| TEXTE SOURCE |
* * *
Le découvrir sur scène aura été l’occasion de se pencher sur son cas. Même si nous avions tendu l’oreille période «Hypernuit» (merci Serge Le Vaillant), on avait quelque peu manqué ce drôle d’oiseau qu’est BERTRAND BELIN.

Pourquoi, on ne saurait le dire. Tout était déjà là pourtant, la voix, l’écriture, le jeu de guitare, les arrangements, puis le line-up idoine (Tatiana Mladenovich – aka Fiodor Dream Dog- aux fûts) ; enfin, une certaine véracité en piste. Séance de rattrapage donc, avec Persona, nouvel opus qui n’en finit pas d’élargir le cercle d’exégètes. Non pas que la barre ait été placée un cran au-dessus (quoique), plutôt une question de synchronicité avec ses contemporain(e)s de par les thématiques abordées, plus frontalement peut-être.

Idem côté look (on ne peut s’empêcher de le souligner) : BELIN a troqué ses oripeaux de garçon so british pour revêtir peu à peu ceux d’un nouveau romantique à contre-emploi, voire d’un pasteur façon Nuit Du Chasseur… Des sauts dans le temps qui témoignent de métamorphoses latentes et d’un appétit sans bornes, comme si la synthèse anglo-saxonne et bretonne ne suffisait plus et qu’il fallait à présent lorgner vers les grands espaces. Un eldorado qui n’a plus été l’apanage des seuls Johnny, Eddy et Dick ; un certain Alain ou un certain Rodolphe surent remettre en selle avec subtilité ce mythe si tenace. Dorénavant, plus besoin d’américaniser son nom pour sonner : BERTRAND BELIN est resté BERTRAND BELIN (ouf), inscrivant d’office son nom dans une nouvelle lignée de trois « B » devenus essentiels dans l’hexagone (Bashung, Burger, Belin : CQFD). La banane arborée période Cap Waller retombe désormais en mode filasse, et le voici devenu bad boy de bande dessinée. Mais pas de personnage qui tienne ici, seulement une réjouissante disponibilité du corps en jeu (reliquat de collaboration côté danse contemporaine ?) pour des jeux d’esprit pas prise de tête.
* * *
| CONSIGNE DONNÉE 1 |
Recopiez à l'identique les lignes de la liste, de celle qui contient « Viewport: 1312px width, 748px height. » jusqu'à celle qui contient « pyautogui.click(x=153, y=399) », ces deux lignes incluses.
Le texte ci-dessus et la liste qui suit n'ont pas la même origine.

| Éléments répertoriés dans un jeu de données |
* * *
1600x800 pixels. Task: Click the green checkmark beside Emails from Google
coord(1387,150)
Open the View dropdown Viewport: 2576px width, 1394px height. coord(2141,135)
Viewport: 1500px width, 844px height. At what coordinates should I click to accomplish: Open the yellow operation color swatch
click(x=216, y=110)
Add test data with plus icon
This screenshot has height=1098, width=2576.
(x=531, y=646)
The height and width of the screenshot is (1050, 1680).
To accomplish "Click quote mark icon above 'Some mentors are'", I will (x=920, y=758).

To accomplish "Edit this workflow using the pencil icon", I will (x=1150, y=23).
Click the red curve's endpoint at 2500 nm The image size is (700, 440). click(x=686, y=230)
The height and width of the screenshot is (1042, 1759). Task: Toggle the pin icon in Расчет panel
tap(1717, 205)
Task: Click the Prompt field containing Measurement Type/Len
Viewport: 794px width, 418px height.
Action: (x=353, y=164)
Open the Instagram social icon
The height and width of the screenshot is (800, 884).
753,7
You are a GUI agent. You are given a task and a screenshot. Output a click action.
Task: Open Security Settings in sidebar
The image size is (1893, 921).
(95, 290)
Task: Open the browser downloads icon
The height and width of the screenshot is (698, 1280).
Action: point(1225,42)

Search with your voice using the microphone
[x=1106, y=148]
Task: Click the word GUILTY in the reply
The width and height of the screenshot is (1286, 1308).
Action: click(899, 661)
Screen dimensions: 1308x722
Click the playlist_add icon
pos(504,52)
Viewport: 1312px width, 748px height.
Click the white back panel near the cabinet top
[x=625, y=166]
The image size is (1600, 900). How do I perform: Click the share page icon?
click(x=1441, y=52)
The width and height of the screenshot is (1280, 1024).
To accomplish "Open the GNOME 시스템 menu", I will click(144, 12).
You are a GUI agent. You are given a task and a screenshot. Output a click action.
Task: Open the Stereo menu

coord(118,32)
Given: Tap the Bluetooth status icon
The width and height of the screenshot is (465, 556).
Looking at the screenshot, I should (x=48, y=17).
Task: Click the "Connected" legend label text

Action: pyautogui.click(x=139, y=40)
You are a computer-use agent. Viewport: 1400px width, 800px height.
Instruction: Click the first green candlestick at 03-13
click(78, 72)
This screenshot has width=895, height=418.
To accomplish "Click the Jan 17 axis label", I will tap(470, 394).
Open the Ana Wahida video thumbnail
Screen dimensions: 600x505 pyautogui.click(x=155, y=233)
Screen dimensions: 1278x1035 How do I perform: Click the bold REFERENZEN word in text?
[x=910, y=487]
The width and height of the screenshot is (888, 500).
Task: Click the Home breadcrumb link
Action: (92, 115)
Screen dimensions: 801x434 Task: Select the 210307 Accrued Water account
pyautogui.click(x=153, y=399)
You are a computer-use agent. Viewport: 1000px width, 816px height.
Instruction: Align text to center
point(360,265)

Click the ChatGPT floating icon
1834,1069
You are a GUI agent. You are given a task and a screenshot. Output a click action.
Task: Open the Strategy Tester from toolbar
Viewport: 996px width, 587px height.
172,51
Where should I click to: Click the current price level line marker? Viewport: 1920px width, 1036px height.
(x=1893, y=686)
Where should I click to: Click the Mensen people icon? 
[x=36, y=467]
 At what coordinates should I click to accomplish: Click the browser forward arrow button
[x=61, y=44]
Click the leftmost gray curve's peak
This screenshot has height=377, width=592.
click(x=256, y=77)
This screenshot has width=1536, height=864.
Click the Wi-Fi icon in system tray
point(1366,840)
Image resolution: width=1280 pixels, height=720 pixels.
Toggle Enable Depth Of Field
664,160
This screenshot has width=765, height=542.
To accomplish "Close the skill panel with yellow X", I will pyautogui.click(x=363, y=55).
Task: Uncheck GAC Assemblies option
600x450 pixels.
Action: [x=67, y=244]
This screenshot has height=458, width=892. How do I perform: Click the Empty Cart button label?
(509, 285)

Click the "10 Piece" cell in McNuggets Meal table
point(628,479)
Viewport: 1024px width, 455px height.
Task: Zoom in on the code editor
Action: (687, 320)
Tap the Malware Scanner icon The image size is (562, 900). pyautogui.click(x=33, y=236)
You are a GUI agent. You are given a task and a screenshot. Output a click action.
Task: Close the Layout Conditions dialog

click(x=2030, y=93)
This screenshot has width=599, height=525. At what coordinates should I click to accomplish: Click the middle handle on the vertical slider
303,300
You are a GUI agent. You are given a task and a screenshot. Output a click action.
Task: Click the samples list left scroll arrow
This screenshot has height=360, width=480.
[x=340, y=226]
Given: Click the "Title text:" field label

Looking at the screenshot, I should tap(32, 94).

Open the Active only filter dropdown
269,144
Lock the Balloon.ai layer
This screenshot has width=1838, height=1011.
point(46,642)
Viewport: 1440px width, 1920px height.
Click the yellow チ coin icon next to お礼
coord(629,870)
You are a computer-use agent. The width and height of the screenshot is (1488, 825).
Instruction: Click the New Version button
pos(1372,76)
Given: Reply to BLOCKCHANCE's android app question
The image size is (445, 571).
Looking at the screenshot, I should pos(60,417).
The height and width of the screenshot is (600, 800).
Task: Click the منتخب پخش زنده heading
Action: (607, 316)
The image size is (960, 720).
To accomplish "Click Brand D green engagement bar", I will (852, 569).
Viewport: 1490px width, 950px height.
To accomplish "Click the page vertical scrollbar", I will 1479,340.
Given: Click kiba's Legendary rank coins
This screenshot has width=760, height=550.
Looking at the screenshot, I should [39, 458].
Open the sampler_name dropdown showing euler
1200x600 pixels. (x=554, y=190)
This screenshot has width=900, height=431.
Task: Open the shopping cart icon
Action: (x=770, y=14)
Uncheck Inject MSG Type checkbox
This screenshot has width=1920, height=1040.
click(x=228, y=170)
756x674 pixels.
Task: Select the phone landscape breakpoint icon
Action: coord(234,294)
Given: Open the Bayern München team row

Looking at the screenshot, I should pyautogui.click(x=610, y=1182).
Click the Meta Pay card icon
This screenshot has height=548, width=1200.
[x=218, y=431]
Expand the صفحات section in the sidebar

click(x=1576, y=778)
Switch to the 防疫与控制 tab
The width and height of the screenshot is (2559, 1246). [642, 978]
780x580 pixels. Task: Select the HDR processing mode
* * *
| CONSIGNE DONNÉE 2 |
Dans le texte sur Bertrand Belin, quel est le titre de son nouvel opus ?

| SOLUTION PROPOSÉE 1 |
Viewport: 1312px width, 748px height.
Click the white back panel near the cabinet top
[x=625, y=166]
The image size is (1600, 900). How do I perform: Click the share page icon?
click(x=1441, y=52)
The width and height of the screenshot is (1280, 1024).
To accomplish "Open the GNOME 시스템 menu", I will click(144, 12).
You are a GUI agent. You are given a task and a screenshot. Output a click action.
Task: Open the Stereo menu

coord(118,32)
Given: Tap the Bluetooth status icon
The width and height of the screenshot is (465, 556).
Looking at the screenshot, I should (x=48, y=17).
Task: Click the "Connected" legend label text

Action: pyautogui.click(x=139, y=40)
You are a computer-use agent. Viewport: 1400px width, 800px height.
Instruction: Click the first green candlestick at 03-13
click(78, 72)
This screenshot has width=895, height=418.
To accomplish "Click the Jan 17 axis label", I will tap(470, 394).
Open the Ana Wahida video thumbnail
Screen dimensions: 600x505 pyautogui.click(x=155, y=233)
Screen dimensions: 1278x1035 How do I perform: Click the bold REFERENZEN word in text?
[x=910, y=487]
The width and height of the screenshot is (888, 500).
Task: Click the Home breadcrumb link
Action: (92, 115)
Screen dimensions: 801x434 Task: Select the 210307 Accrued Water account
pyautogui.click(x=153, y=399)

| SOLUTION PROPOSÉE 2 |
Persona.